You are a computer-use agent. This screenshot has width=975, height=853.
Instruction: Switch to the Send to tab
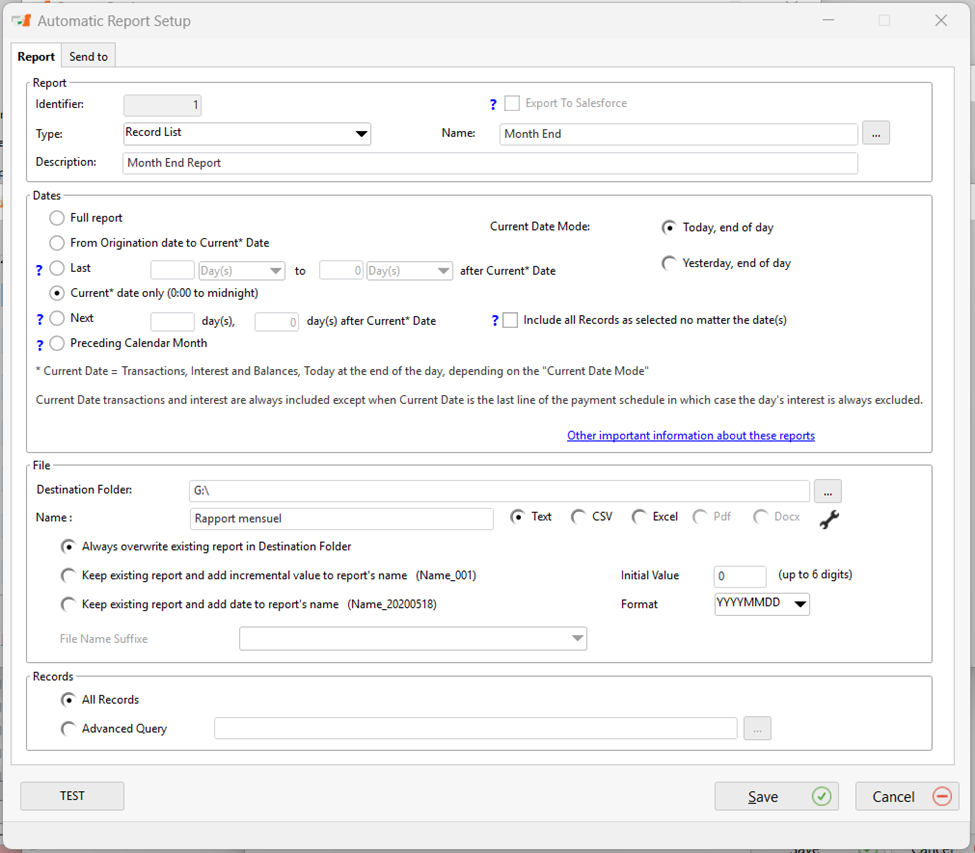click(x=88, y=57)
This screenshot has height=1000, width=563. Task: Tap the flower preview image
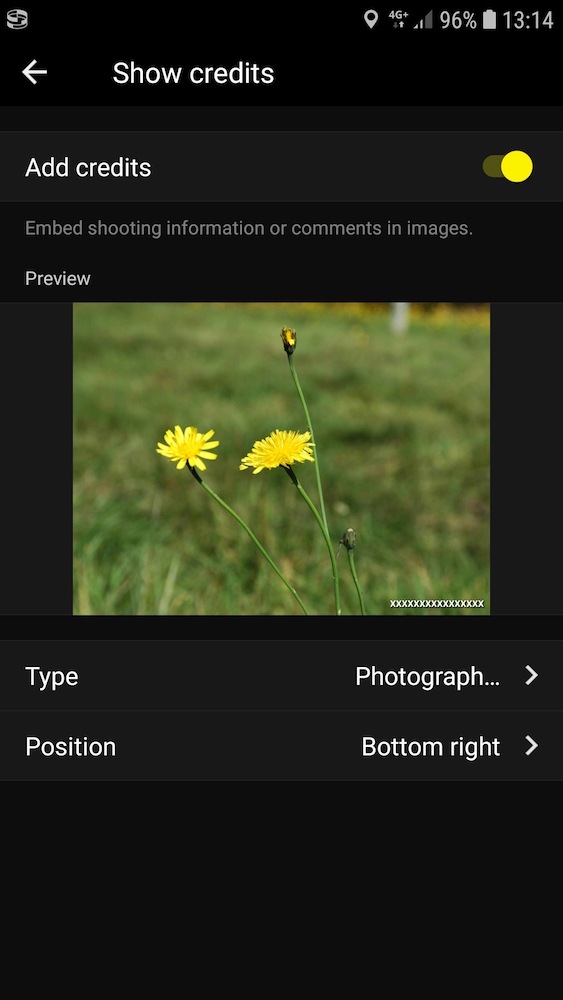coord(281,459)
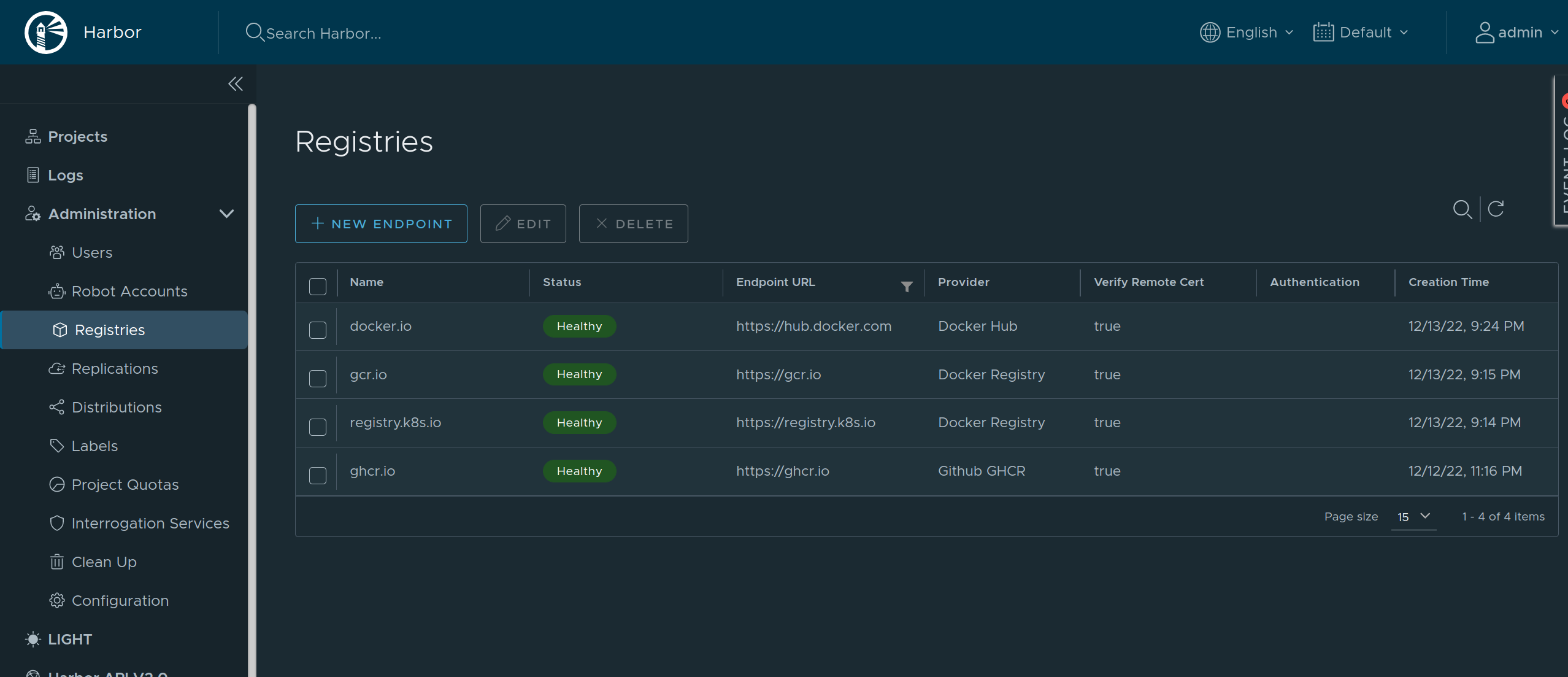
Task: Select the Robot Accounts sidebar icon
Action: point(58,291)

··········

## Required work:
Locate each line in the material above that contains the word "This", and copy those lines out.

## Answer to the task:
You are a computer-use agent. This screenshot has width=975, height=853.
This screenshot has height=1000, width=563. Task: Tap the flower preview image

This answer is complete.